====== Supplied data ======

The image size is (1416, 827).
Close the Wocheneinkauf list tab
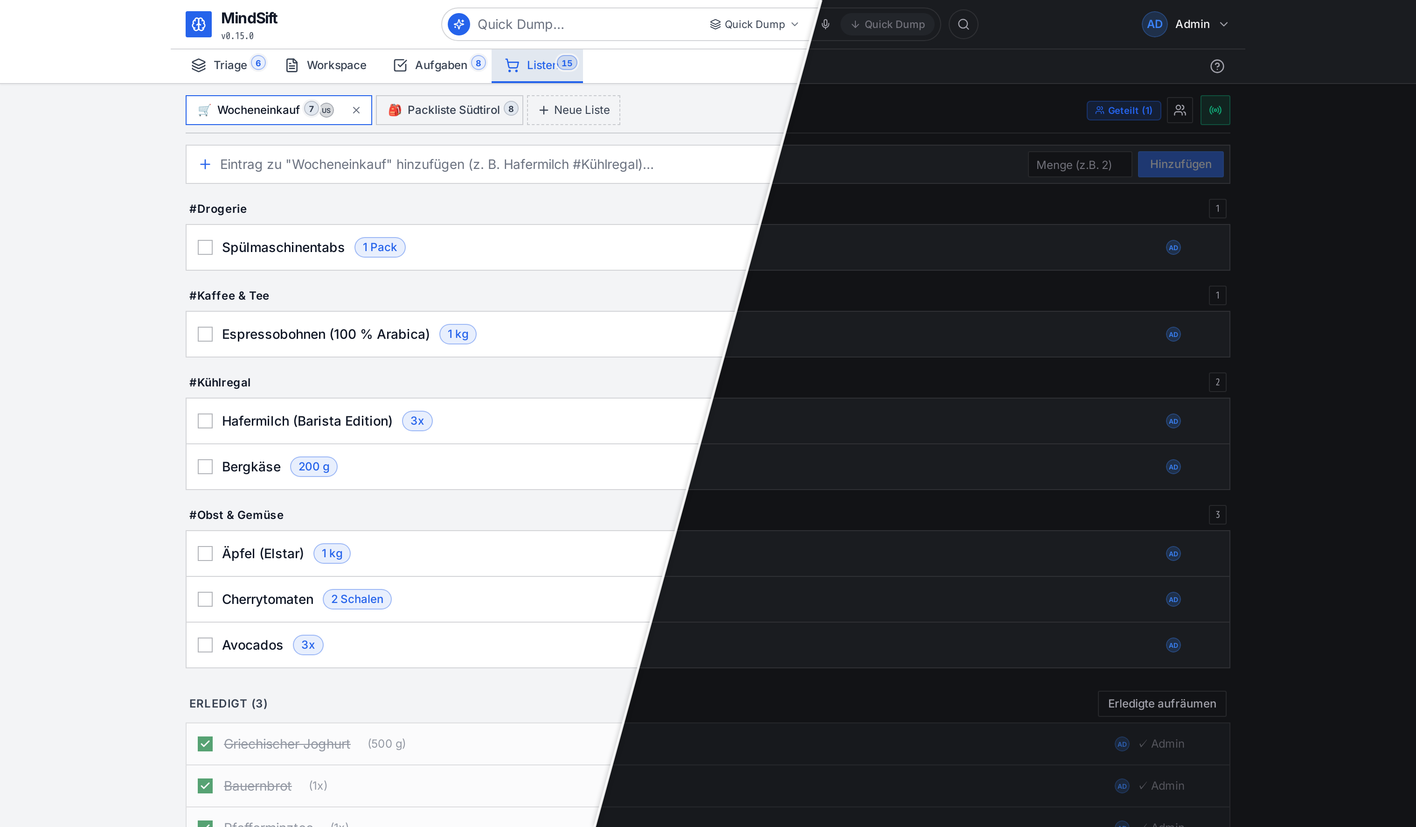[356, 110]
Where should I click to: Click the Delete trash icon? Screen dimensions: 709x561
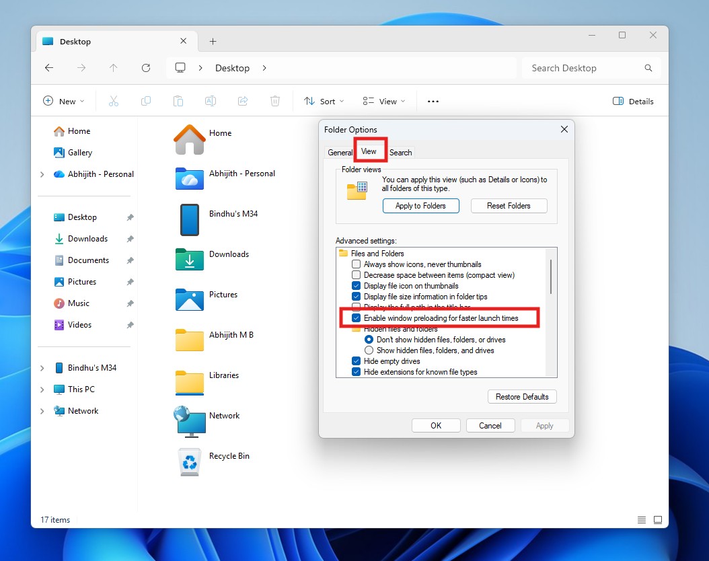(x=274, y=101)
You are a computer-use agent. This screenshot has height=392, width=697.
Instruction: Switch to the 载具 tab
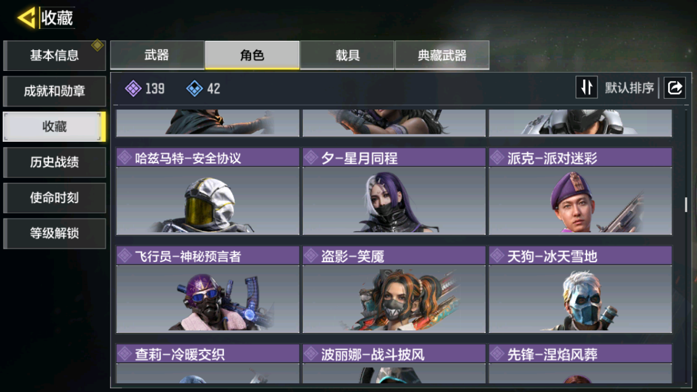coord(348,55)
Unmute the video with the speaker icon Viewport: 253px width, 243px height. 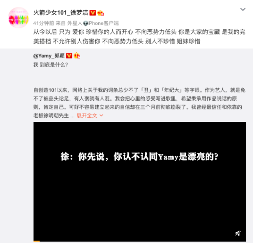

======
====== Supplied data ======

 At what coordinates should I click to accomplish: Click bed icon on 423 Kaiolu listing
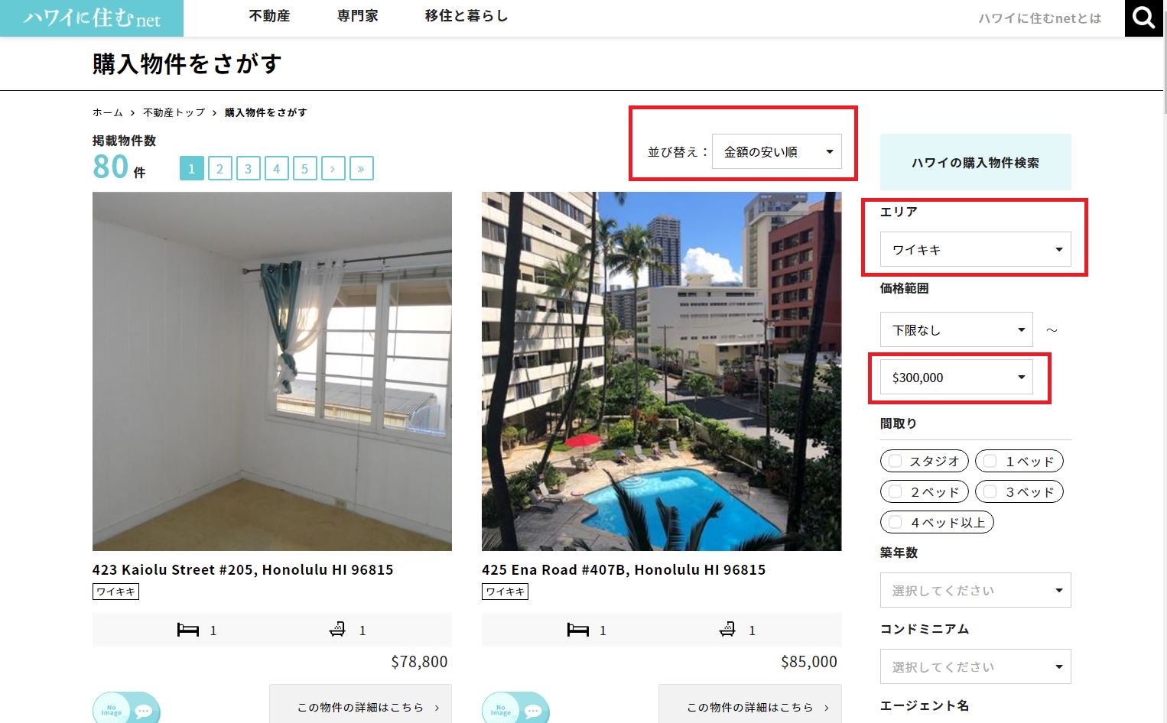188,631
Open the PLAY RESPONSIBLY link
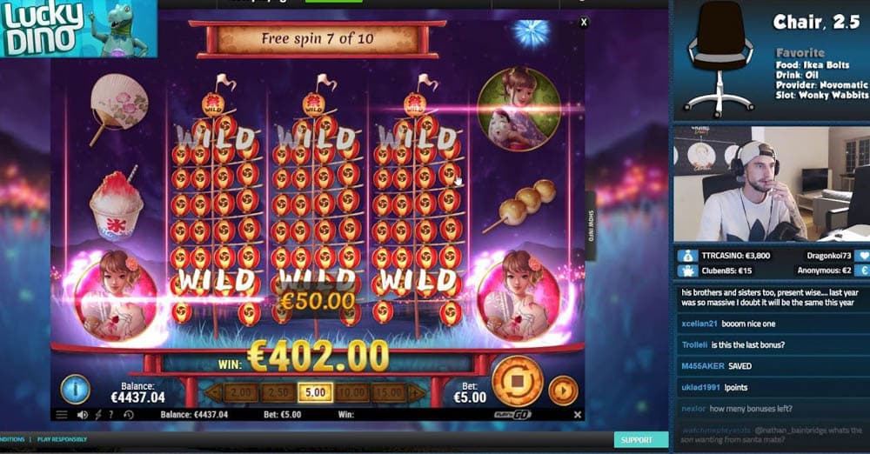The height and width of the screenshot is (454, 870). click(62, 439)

======

* _Task details_
Please reproduce the data from the line with "At what coordinates" to the line with "The height and", leaving out the pictures.

* _Task result_
 At what coordinates should I click to accomplish: Click bed icon on 423 Kaiolu listing
188,631
Open the PLAY RESPONSIBLY link
The height and width of the screenshot is (454, 870). click(62, 439)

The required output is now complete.